会場全体で「きのこの山、明治ブルガリアヨーグルト、明治ミルクチョコレート、明治エッセルスーパーカップ、明治おいしい牛乳」のデザインが、パッケージ・印刷・包装構造・素材・製品と数多くの視点で分析しつくされます。まさに「解剖」!
上記の製品について、「ここにも言及しているかな?」と想像してみてください。たぶんしてます。
これだけ多くのポイントに着目した分析、解説を読み進めていくと、どんなひとであれ自分自身の体験を重ねる部分が出てくるはずです。
あなたが文字に注意を向ける人なら、パッケージのフォントに関する展示からメッセージを強く受け取れます。あなたがおいしさにこだわりを持つ人なら、製品の成分や、おいしさをお客様に届ける工夫の数々に感銘を受けるでしょう。物理的な面を気にする人なら、材料特性や立体的な形状が示す性質に納得できます。
情報が多岐にわたり深く張り巡らされている。そういう展示は多くの人に対して「これは私のための展示だ!」と思わせることができます。お客さんは思い思いに自分を展示にあてはめるからです。人は勝手にものを見て、勝手なことを言います。自分の見たいものだけを見て帰ります。
よいものは、誰が見ても自分を投影することができるんです。
この考え方はいろいろな応用が効きます。
又吉直樹『夜を乗り越える』の中に、人間失格に出会った時のことを指した一文があります。
“この主人公は自分と一緒だと思いました、太宰にはまる多くの読者がそうであるように、「太宰という人はなぜ僕のことがわかるのだろう」と不思議に思いながら、どっぷりとはまっていきました。”
太宰を読むときも、デザインの解剖展でも、心震わせる芝居を観た時も、そこに自分を投影することができます。多くの良い作品の中には自分がいるんです。
高密度の記号・情報の塊が、自分を映す鏡になります。
情報が濃いからこそ、どの一文に自分の好奇心が動くのかを高解像度で感じとれます。
この記事のタイトルに掲げた「デザインの解剖展からマーケティングを感じた話」というのは、私に限った話です。
マーケティングの基本は「消費者志向」にあります。つまり、相手のことを考えるのがマーケティングの原則です。
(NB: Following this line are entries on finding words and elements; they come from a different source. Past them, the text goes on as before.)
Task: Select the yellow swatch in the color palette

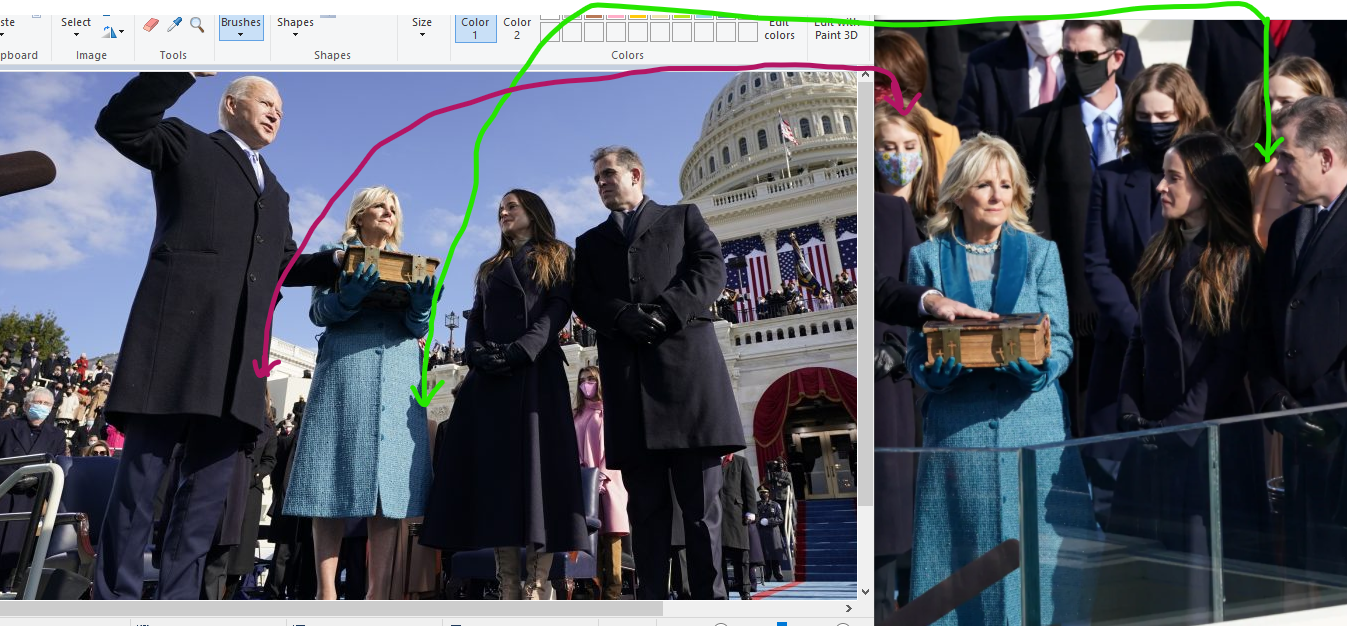Action: tap(635, 16)
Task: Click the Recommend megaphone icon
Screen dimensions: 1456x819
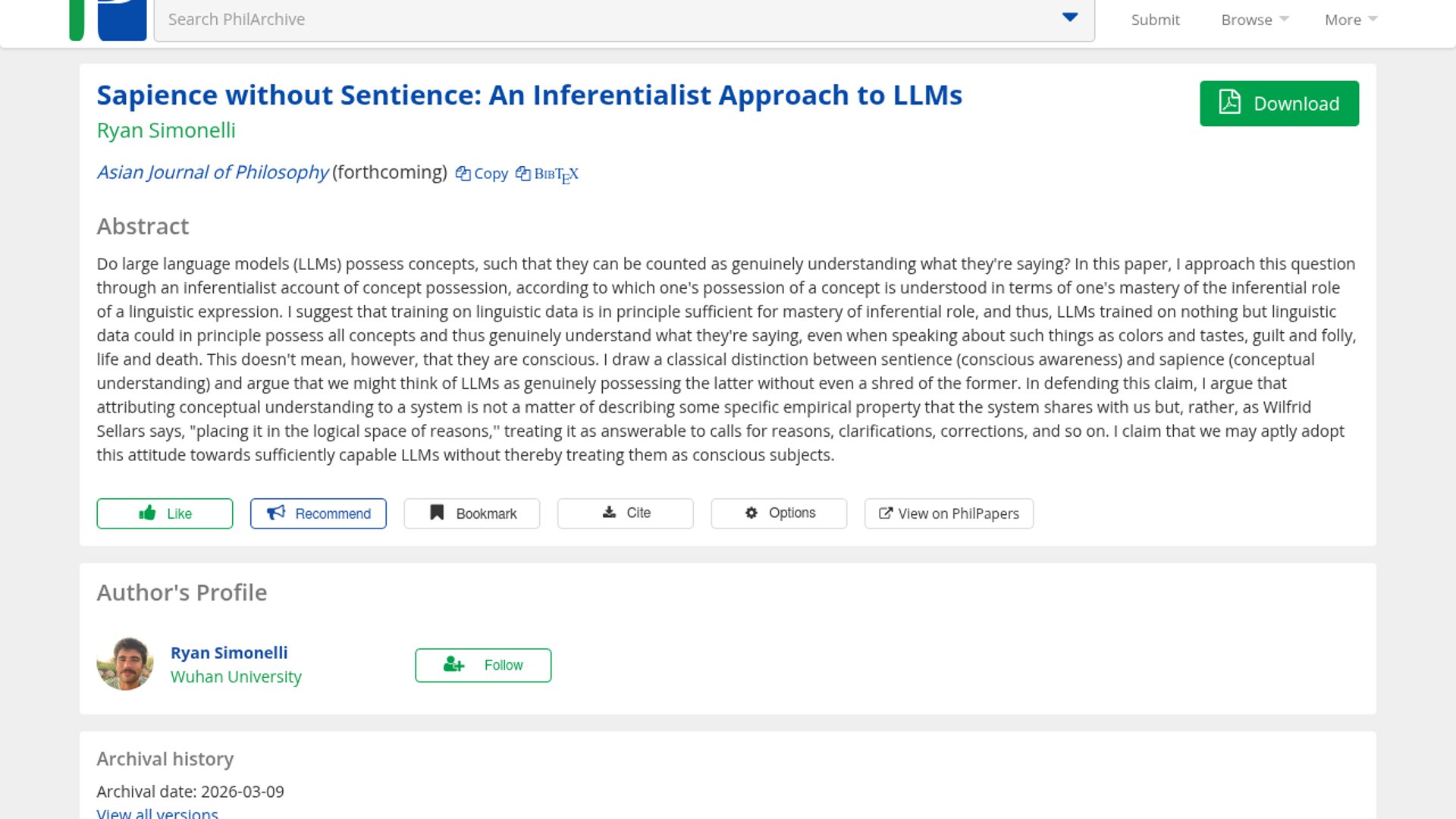Action: pos(276,513)
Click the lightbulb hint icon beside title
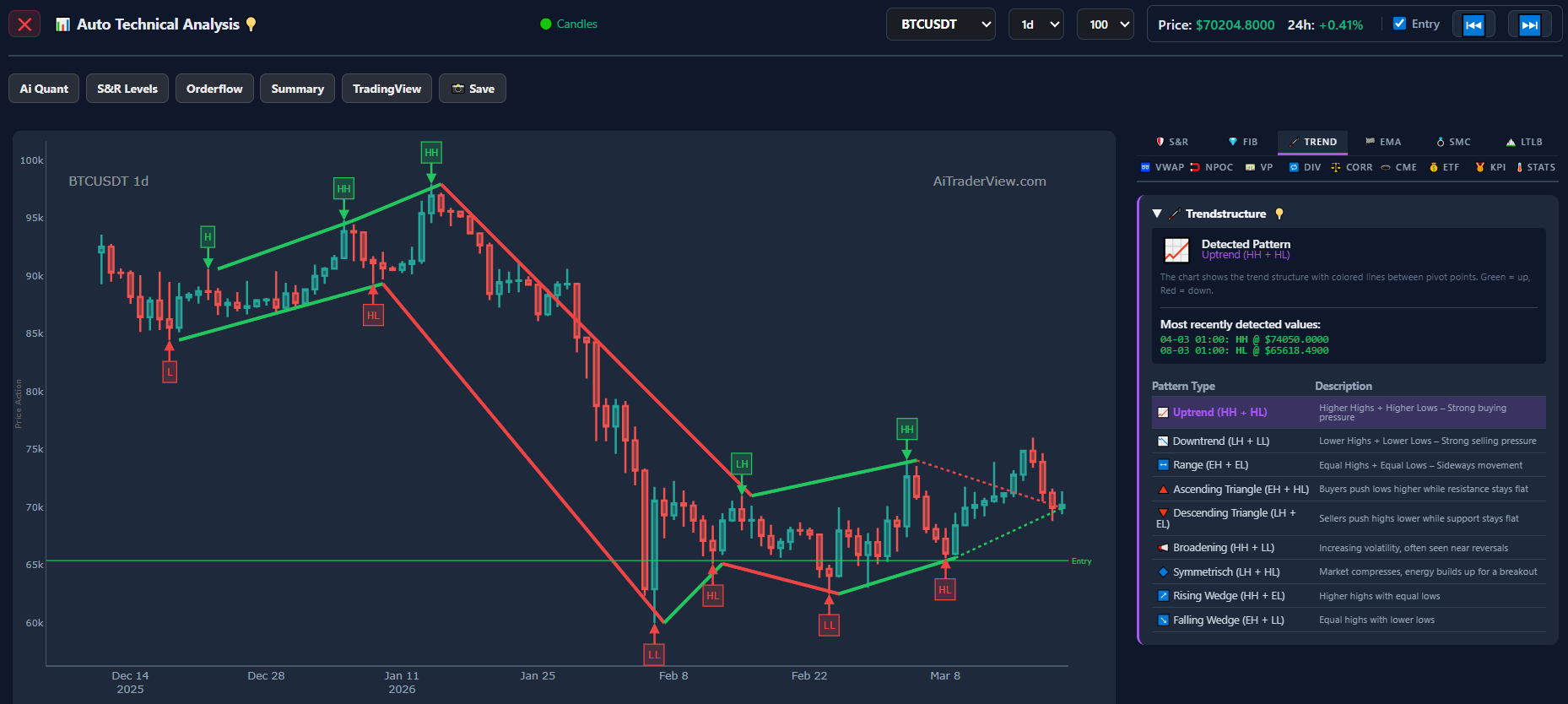The width and height of the screenshot is (1568, 704). [x=251, y=24]
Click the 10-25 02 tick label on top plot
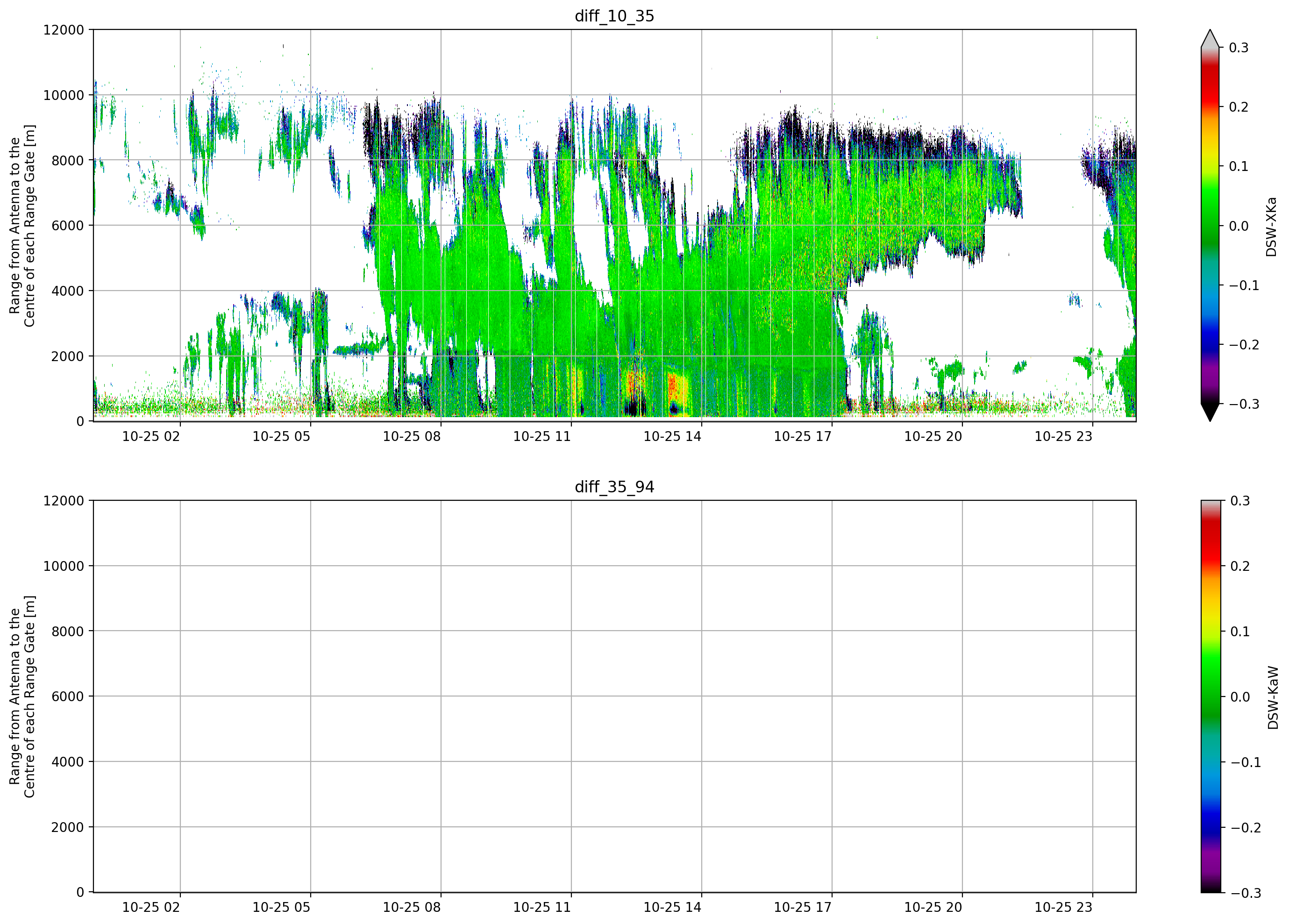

(この話はそのうちします)
私は頭でっかちなマーケティング思考なので、すべてのデザインの要素が「お客様にとってよりよい製品にするための仕組み」や、「お客様にわかりやすく伝えるための仕組み」に見えていました。
「マーケティングって、デザインのことなんじゃないかな」とまで考え始めました。
多分染まり過ぎです。
さて、あなたがデザインの解剖展に行ったとします。
製品に込められたこだわりを、自分が興味を持っている世界にあてはめて理解するはずです、その瞬間の自分を観察してみましょう。きっと私の体験とは違うものを感じるはずです。
解剖展と、自分を、楽しんでください。
余談ですが、会場には牛乳大喜利があります。
明治あじがある牛乳 pic.twitter.com/OIIMhvEPJP
— 鯵坂もっちょ@通販予定 (@motcho_tw) 2016年12月2日
君だけの牛乳を作ろう。
デザインの解剖展から、マーケティングを感じた話でした。